3 Over-the-Counter Medication Myths Busted

3 Over-the-Counter Medication Myths Busted

With so many medications available at drugstores without a prescription, it's second nature to treat symptoms of illness without the advice of a medical professional. But, before you buy an over-the-counter drug for any ailment, make sure you know the facts.

M. Luke Bobbitt Pharm.D., a clinical pharmacist at Bethesda North Hospital, clears up common misconceptions related to over-the-counter drugs.

Myth: Brand-name medications work better than their generic equivalents.

Fact: You-get-what-you-pay-for doesn't apply to over-the-counter medications, Bobbitt says.

"Generally, I recommend the generic. It's cheaper and has the exact same amount of the active ingredient," which is what works to treat your symptoms, he says. Other listed ingredients sometimes vary, but in terms of their efficacy, there's not much difference.

"It's smarter to buy the Kroger or CVS brand," he says.

Myth: If it's available without a prescription, it's safe.

Fact: Medications are safe in the appropriate doses. "It's important to follow dosage guidelines," Bobbitt says. "More is not better. I've seen a lot of people come to the hospital because they've taken too much."

When it comes to children, especially, caregivers should heed instructions and avoid dolling out too much medicine. Smaller doses of adult medications are not appropriate, either.

"It might not seem like there's a big difference between 5 mL and 10 mL, but there definitely is when you're talking four doses," he says. "You have to be careful."

Myth: Over-the-counter medications can be taken for as long as symptoms persist.

Fact: Some medications - particularly nasal sprays (such as Afrin) and eye drops, meant to relieve allergies - should not be used around the clock for more than three days, Bobbitt says.

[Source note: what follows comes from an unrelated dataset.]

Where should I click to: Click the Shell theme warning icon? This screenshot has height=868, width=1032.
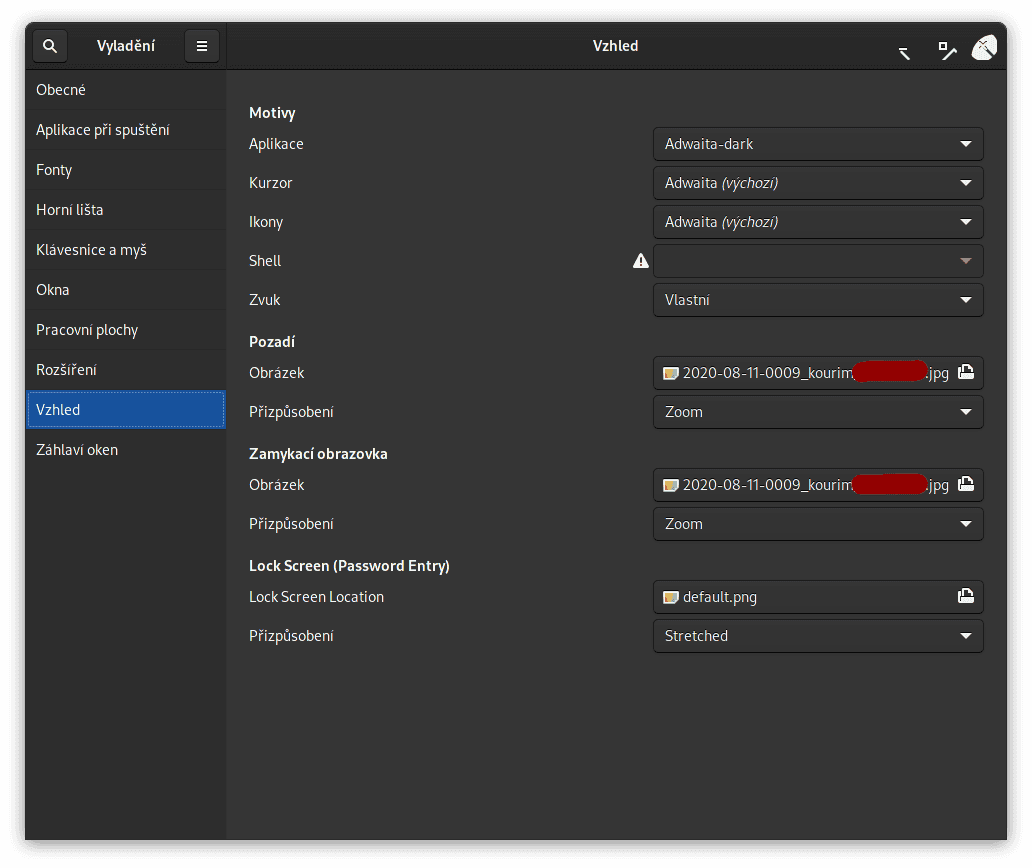pos(641,261)
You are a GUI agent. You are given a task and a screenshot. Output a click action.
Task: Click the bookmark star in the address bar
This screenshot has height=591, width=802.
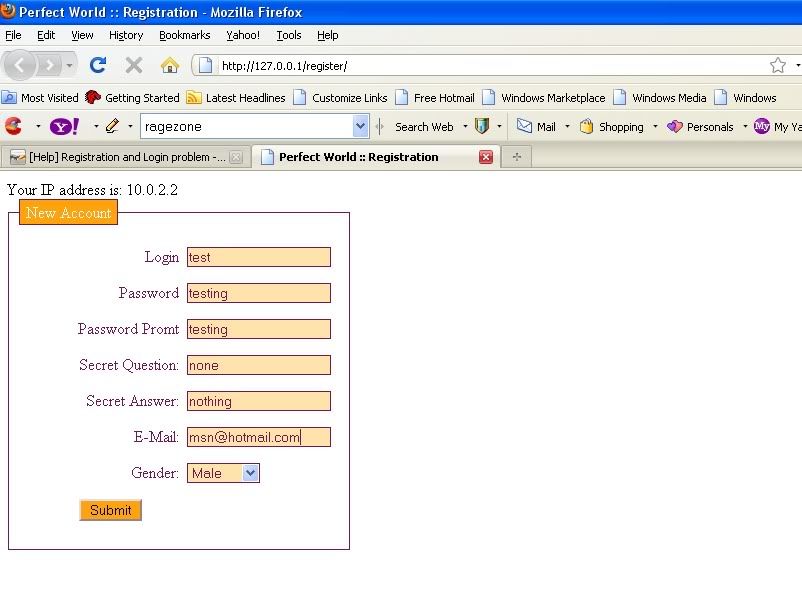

Prolonged use of certain drugs can cause residual effects, such as "rebound congestion," whereby a stuffy nose initially clears, but worsens later. "If you're using that much (of a drug) and it's not helping, you should seek a prescription," he says.

For the most part, medications that treat headaches and cold symptoms are OK to use for about a week to 10 days.

If you're not sure what to take, how much to take or how long to take it, consult a pharmacist.